P-59 - EFFECT OF THE HLA-DQA1*05 ALLELE ON THE EFFICACY OF USTEKINUMAB IN PATIENTS WITH CROHN'S DISEASE. MULTICENTER STUDY BASED ON THE ENEIDA REGISTRY OF GETECCU
1Hospital Universitari de Bellvitge, Gastroenterologia, Hospitalet de Llobregat. 2Hospital Universitario y Politécnico La Fe, Valencia. 3Hospital Clínic de Barcelona. 4Hospital Ramón y Cajal, Madrid. 5Hospital Santa Creu i Sant Pau, Barcelona. 6Hospital Clínico Universitario de Santiago de Compostela. 7Hospital Clínico Universitario de Valencia. 8Hospital Universitario Marqués de Valdecilla, Santander. 9Hospital Mutua de Terrassa. 10Hospital Universitario de Burgos. 11Complejo Asistencial Universitario de León. 12Corporació Sanitaria Parc Taulí de Sabadell. 13Hospital de Manises. 14Hospital Universitario Reina Sofía, Córdoba. 15Hospital Parc de Salut Mar, Barcelona. 16Hospital Universitario La Paz, Madrid. 17Hospital Central de Asturias, Oviedo. 18Hospital Germans Trias i Pujol, Badalona. 19Hospital General de Alicante. 20Hospital Miguel Servet, Zaragoza. 21Hospital Universitari de Bellvitge, Genética molecular Laboratori clínic, Hospitalet de Llobregat. 22Hospital Marques de Valdecilla, Santander.

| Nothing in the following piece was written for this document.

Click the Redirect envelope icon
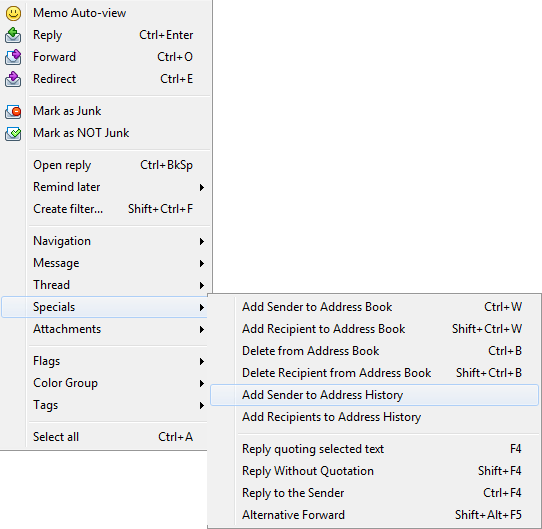The image size is (542, 529). (13, 79)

Introduction: HLA-DQA1*05 carriage is associated with the development of anti-drug antibodies and loss of response (LOR) to tumor necrosis factor antagonists (anti-TNF) in patients with inflammatory bowel diseases (IBD) (Sazonovs et al. Gastroenterology 2020). Ustekinumab has shown very low rates of immunogenicity and presumably will not be affected by this risk. Identifying patients at high risk of treatment failure would be important when selecting therapy for IBD.

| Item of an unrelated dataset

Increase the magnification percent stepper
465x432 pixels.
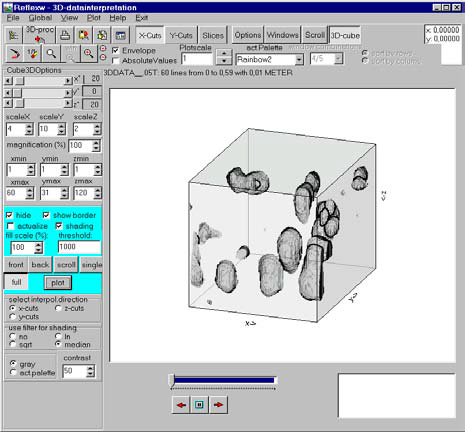pyautogui.click(x=96, y=143)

Objectives: AIM: The objective of this analysis was to investigate the relationship between the HLA- QA1*05 allele and ustekinumab on development of LOR and drug persistency.
Methods: This is a retrospective cohort study from a prospectively maintained ENEIDA registry. LOR was defined as recurrence or worsening of IBD related symptoms that required a change or intensification in treatment, hospitalization or surgery. Independent predictors of LOR were identified using univariate and multivariable Cox proportional hazard regression. The HLA-DQA1*05 allele was determined from a saliva sample (kit OGD-600 de DNA Genotek Oragene) and DNA extraction with the Maxwell® RSC-Stabilized Saliva DNA kits.
Results: 204 patients with Crohn's disease were included. Previous exposure to biological drugs was 96% (61% ≥ 2 biological drugs). Basal fecal calprotectin levels were 907 ± 970 μg/g and PCR levels 16.2 ± 25 mg/dL. The median follow-up was 417 ± 154 days. During this period, 25%, 16% and 13% of the patients required drug intensification, hospitalization or surgery, respectively. 43% of the patients included were carriers of one or two copies of the HLA-DQA1*05 allele. The presence/absence of this allele was not associated with LOR to ustekinumab (20 vs. 16%, p = ns) nor with drug withdrawal (11 vs. 6%, p = ns). In the multivariate analysis (Cox regression), only the number of previous biological drugs was associated with ustekinumab persistency.
Conclusions: The presence of the HLA-DQA1*05 allele is not related to LOR or persistency of ustekinumab treatment. First-line treatment with ustekinumab rather than anti-TNF agents may be considered in HLA-DQA1*05-positive patients, particularly when the use of a concomitant immunosuppressant is contraindicated.